• _Direction_
Collect every line in the data below that contains the word "screenshot", and copy each of those lines.

+ + +

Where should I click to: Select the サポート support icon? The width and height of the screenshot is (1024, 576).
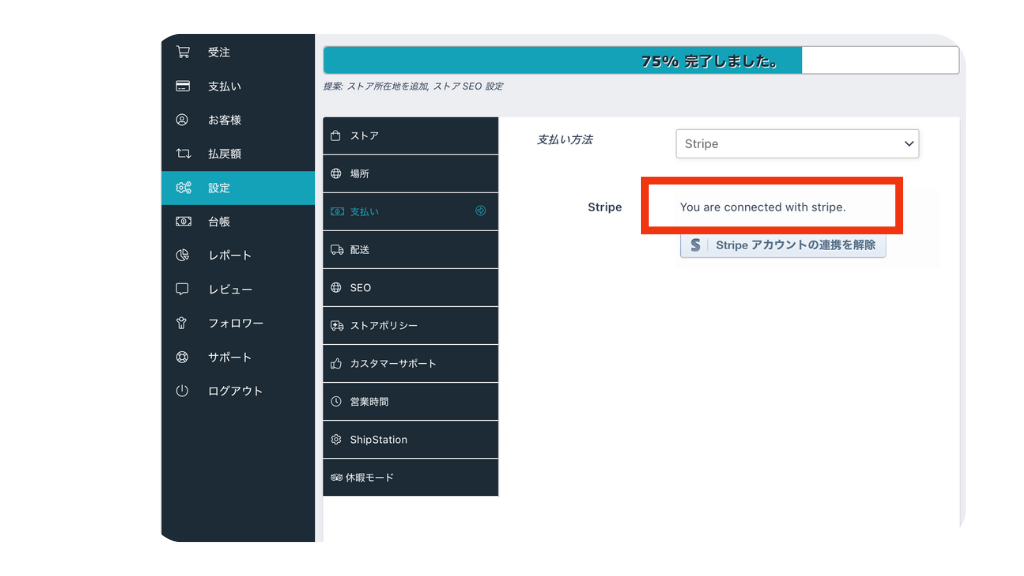[184, 357]
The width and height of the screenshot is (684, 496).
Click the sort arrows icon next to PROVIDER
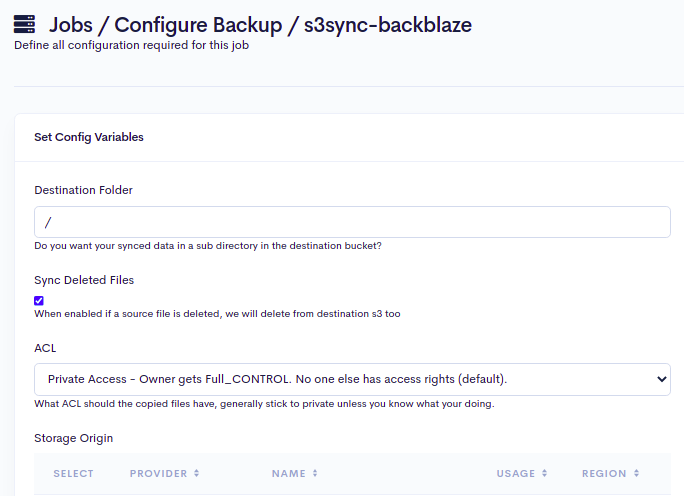[197, 474]
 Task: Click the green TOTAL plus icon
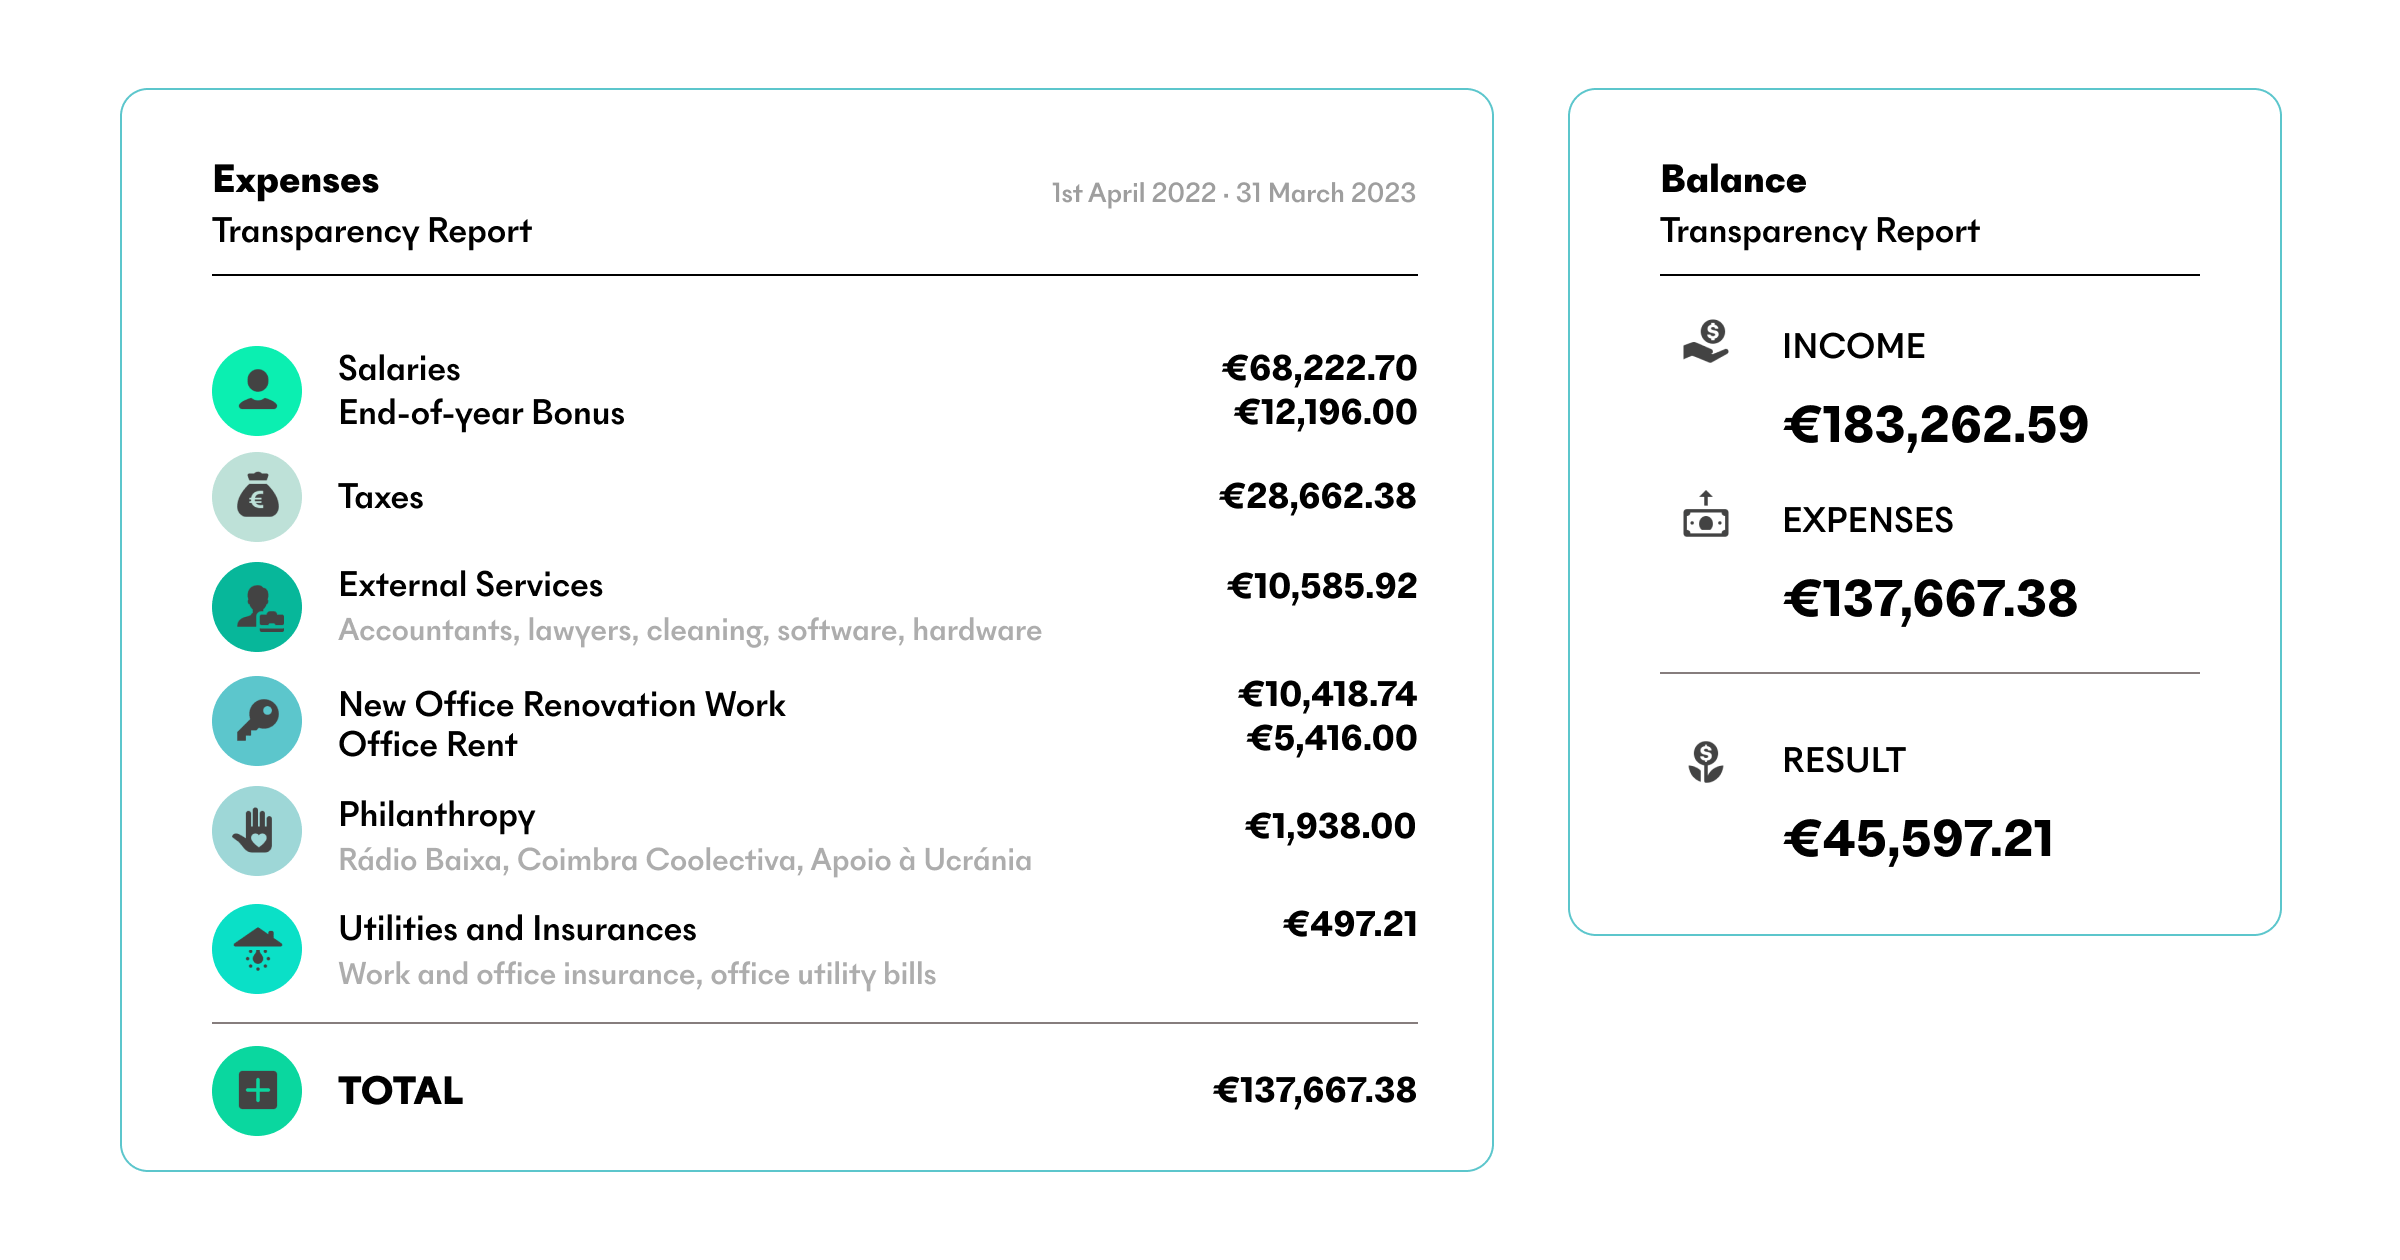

+ + +

• _In response_
Where should I click to: Select the サポート support icon? The width and height of the screenshot is (1024, 576).
The width and height of the screenshot is (684, 496).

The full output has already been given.